Trillium delivers up to 4.7 times more peak compute performance than the TPU v5e when processing BF16 data. This translates to a theoretical peak performance of 925.9 teraflops for Trillium, compared to the 197 teraflops of the TPU v5e. However, real-world performance is always lower than theoretical estimates.
Google has shared several real-world AI benchmarks to highlight Trillium’s improvements. For example, the text-to-image Stable Diffusion XL inference is 3.1 times faster on Trillium than on the TPU v5e. Training on the Gemma2 model with 27 billion parameters is four times faster, while training on the 175-billion parameter GPT3 is about three times faster.
Trillium also features numerous enhancements, including double the HBM memory of the TPU v5e, which had 16GB of HBM2 capacity. Google didn’t specify whether Trillium uses HBM3 or HBM3e, which are found in Nvidia’s H200 and Blackwell GPUs. HBM3e offers greater memory bandwidth than HBM2.
Additionally, Trillium’s inter-chip communication has been doubled compared to the TPU v5e. Google’s infrastructure allows for the creation of supercomputers using tens of thousands of Trillium chips, with a technology called Multislice that distributes large AI workloads across multiple chips, ensuring high efficiency and uptime.
Trillium also benefits from third-generation SparseCores, a chip positioned near the high-bandwidth memory for more efficient AI processing.
Google’s Axion CPUs, designed to pair with Trillium, are now available for use in virtual machines (VMs) for AI inference. These ARM-based CPUs are offered in Google’s C4A VM instances and promise 65% better price-performance and up to 60% better energy efficiency than similar x86-based instances for tasks like web-serving, analytics, and database management.
However, it’s worth noting that for more demanding workloads, such as databases and ERP applications, a more powerful x86 chip may be needed. Independent benchmark comparisons between Google Cloud Axion and x86 instances are available from Phoronix.
Nvidia’s H200 GPU is now available in Google Cloud’s A3 Ultra virtual machines, and Google has developed a direct connection between its hardware infrastructure and Nvidia’s hardware via high-speed networking. The core of this system is Titanium, a hardware interface designed to optimize workload, traffic, and security management.
Google has introduced a new Titanium ML network adapter, which builds on Nvidia’s ConnectX-7 hardware to support Virtual Private Clouds (VPCs), traffic encryption, and virtualization.

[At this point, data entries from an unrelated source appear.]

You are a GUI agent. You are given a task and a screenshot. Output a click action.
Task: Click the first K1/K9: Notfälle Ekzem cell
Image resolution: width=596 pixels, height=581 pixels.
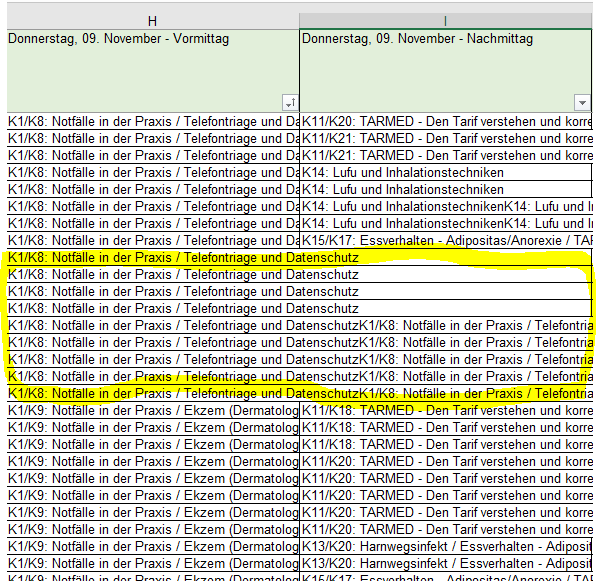153,411
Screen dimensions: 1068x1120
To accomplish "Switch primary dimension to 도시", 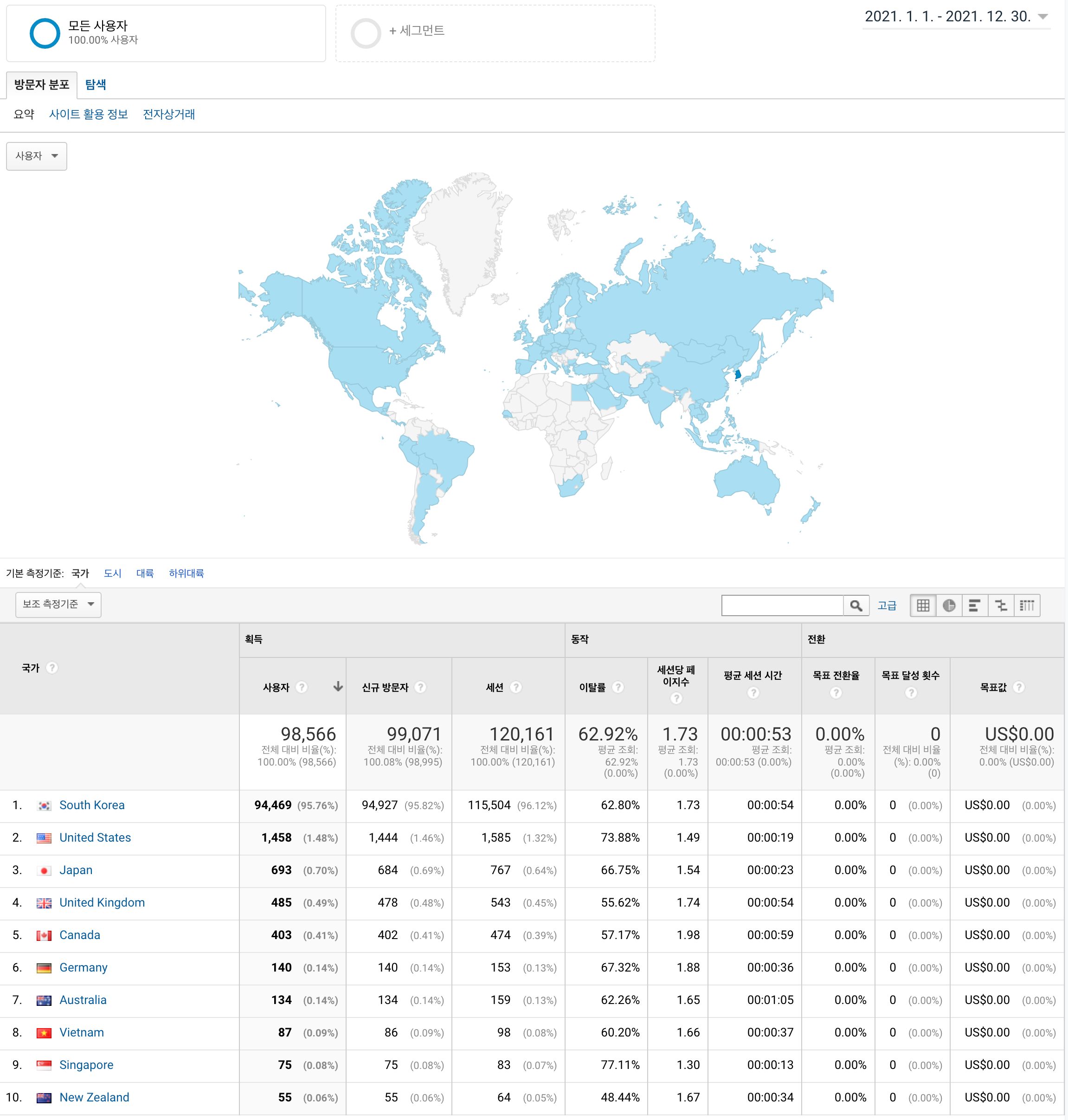I will tap(112, 573).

Lohmeyer noted that while Titanium’s capabilities benefit AI infrastructure, the unique performance needs of AI workloads require special consideration for accelerator-to-accelerator communication.

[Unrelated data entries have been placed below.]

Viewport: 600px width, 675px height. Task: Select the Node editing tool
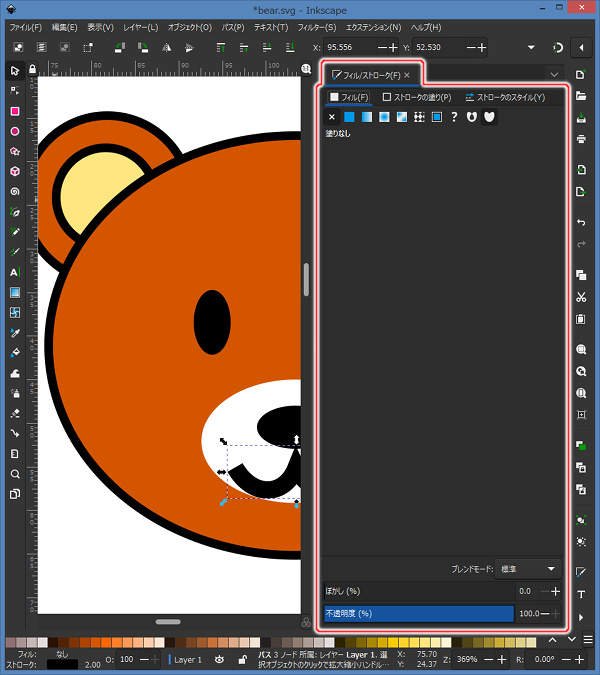pyautogui.click(x=14, y=90)
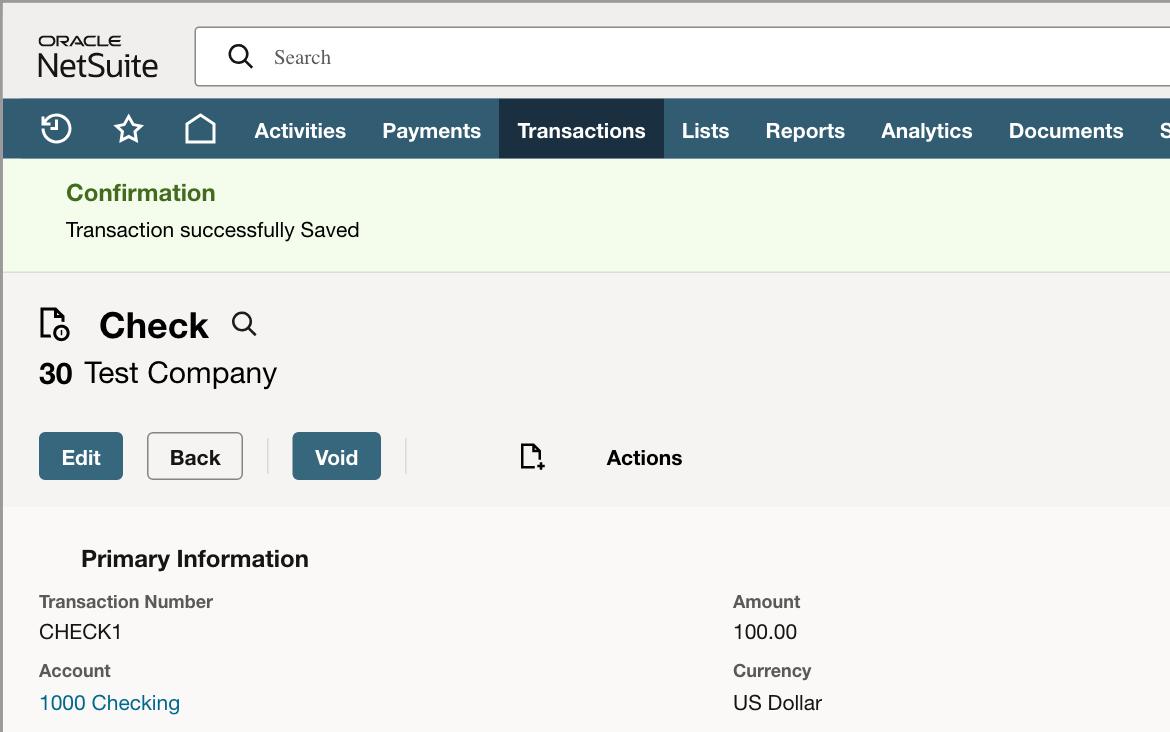Click the global search magnifier icon

click(240, 56)
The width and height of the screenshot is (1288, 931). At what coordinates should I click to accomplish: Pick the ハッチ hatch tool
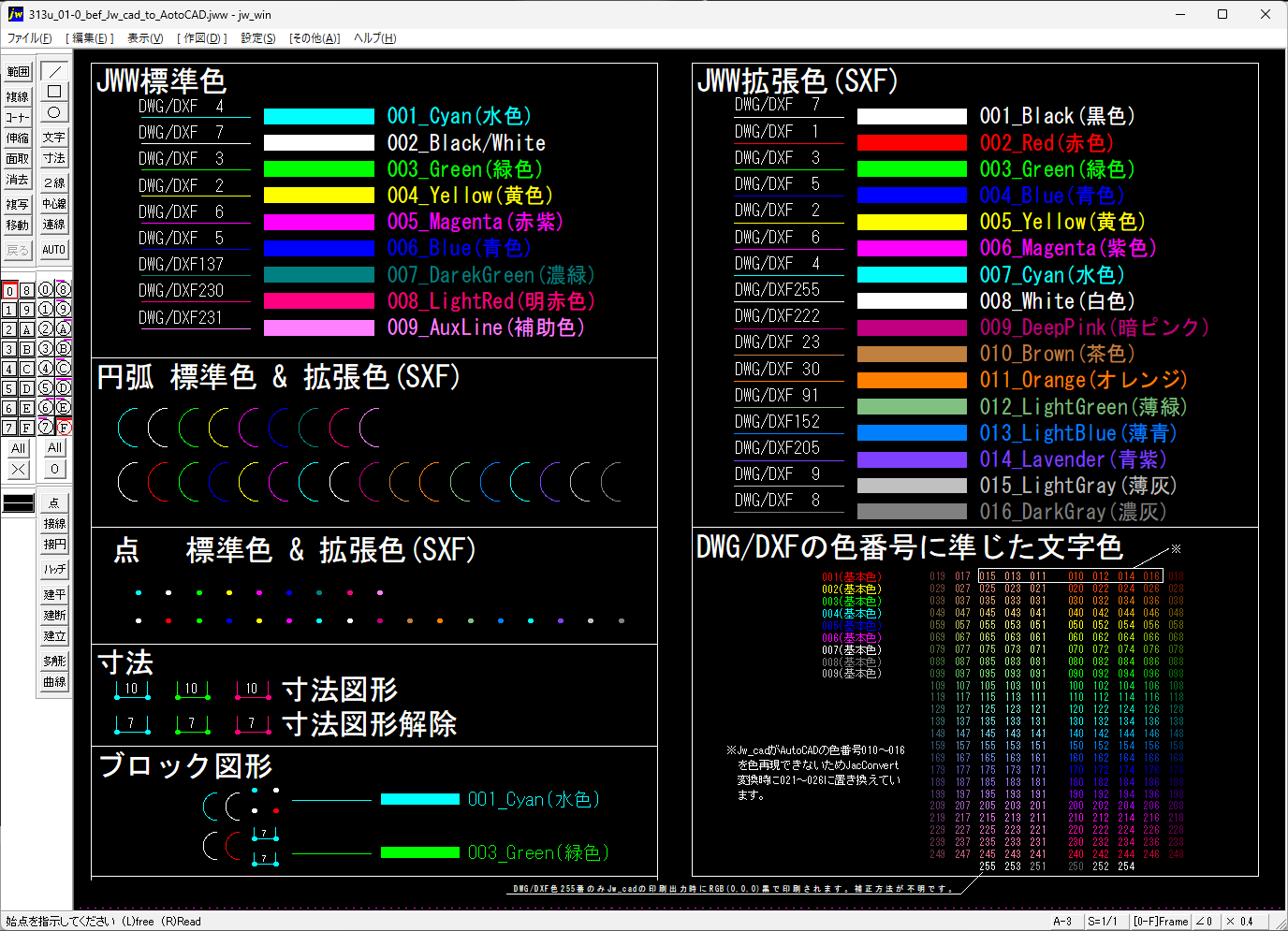pos(54,569)
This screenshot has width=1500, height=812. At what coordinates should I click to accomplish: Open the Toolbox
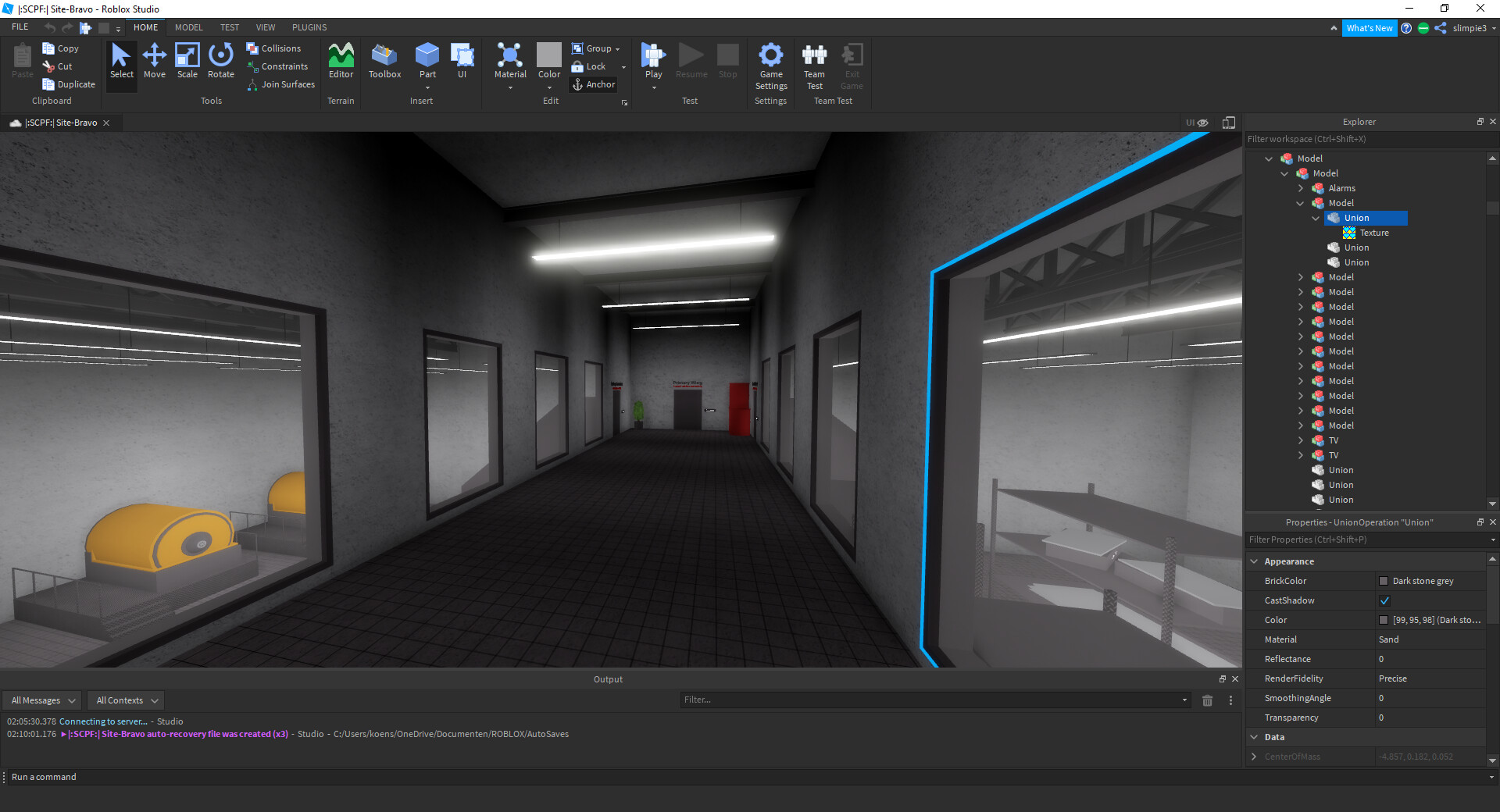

The Titanium ML adapter creates a virtualization layer that allows Google Cloud to run a virtual private cloud environment while leveraging Nvidia’s hardware for AI workloads. However, it’s still unclear whether the Titanium ML interface will enable customers to switch between Google’s Trillium and Nvidia GPUs within the same AI workloads. Lohmeyer previously mentioned that this could be made possible through containers, though Google has yet to provide further details.
Nvidia’s hardware offers a proven blueprint for GPU-optimized offload systems, and Google has its own system for managing GPU workloads in its cloud. The Hypercomputer interface, for instance, includes a “Calendar” consumption model for scheduling tasks, along with a “Flex Start” model that guarantees task completion and delivery times.

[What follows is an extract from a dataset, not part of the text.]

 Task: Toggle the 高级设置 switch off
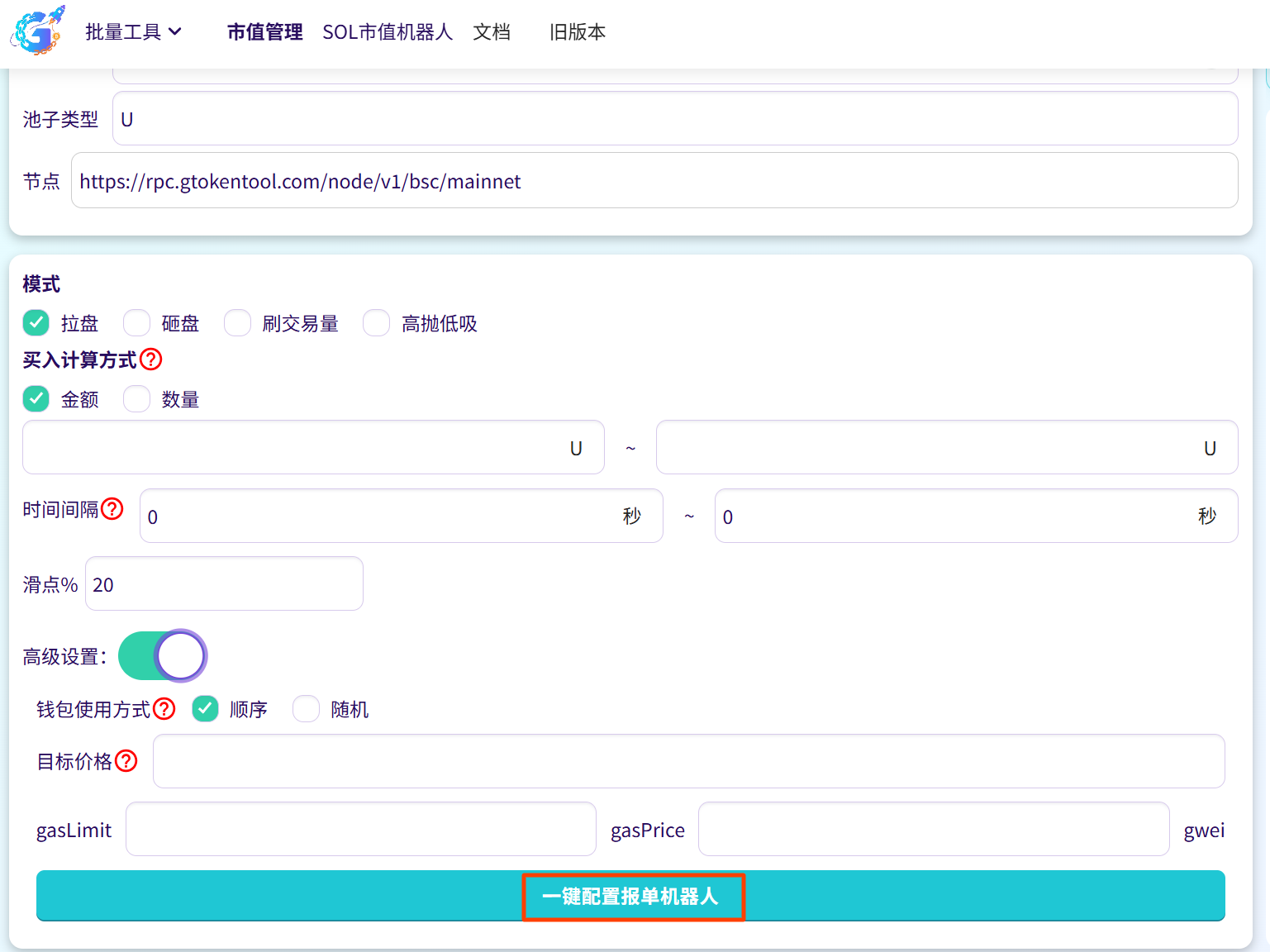pos(163,656)
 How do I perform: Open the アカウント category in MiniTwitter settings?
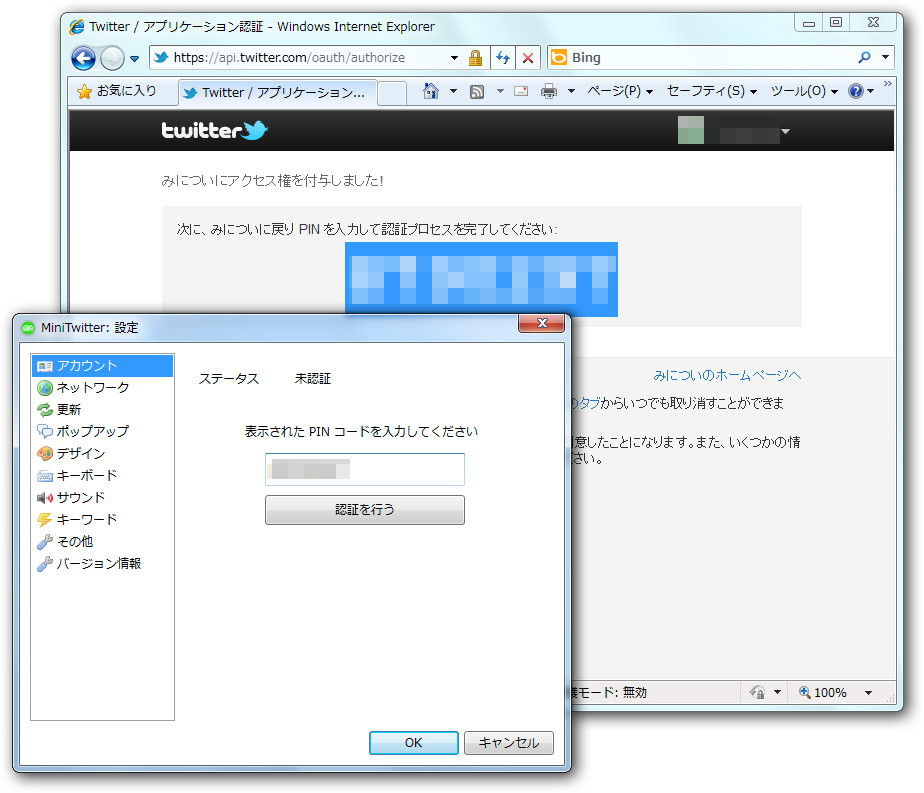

Lastly, Google announced the Hypercluster, a system that enables customers to deploy predefined AI and HPC workloads with a single API call. This system automates network, storage, and compute management, which can often be complex to handle manually. Google is also adopting AWS’s SLURM (Simple Linux Utility for Resource Management) scheduler to give customers more control over their HPC clusters, though further details on its integration into Hypercluster are yet to be revealed.